Нервный человек не должен — да и не может — вести дневниковые записи. Конечно, хотелось бы удержать хоть что-нибудь из этих семи дней — хоть эти чудовищные по своим размерам шашлыки (чураско родизио), но мне уже на второй день хотелось назад, в Нью-Йорк. Конечно, Рио пошикарней Сочи, Лазурного Берега, Палм-Бич и Флориды, несмотря на плотную пелену выхлопных газов, еще более невыносимых при тамошней жаре.
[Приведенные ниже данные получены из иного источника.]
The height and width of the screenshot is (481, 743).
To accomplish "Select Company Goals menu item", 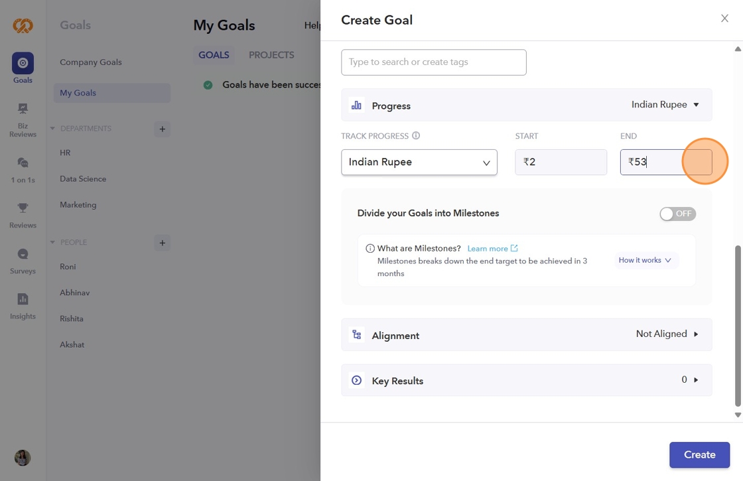I will tap(91, 62).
Но — и, быть может, это главное — сущность всех моих путешествий (их, так сказать, побочный эффект, переходящий в их сущность) состоит в возвращении сюда, на Мортон-стрит: во все более детальной разработке этого нового смысла, вкладываемого мною в "домой". Чем чаще возвращаешься, тем конкретней становится эта конура. И тем абстрактней моря и земли, в которых ты странствуешь. Видимо, я никогда уже не вернусь на Пестеля, и Мортон-ст. — просто попытка избежать этого ощущения мира как улицы с односторонним движением.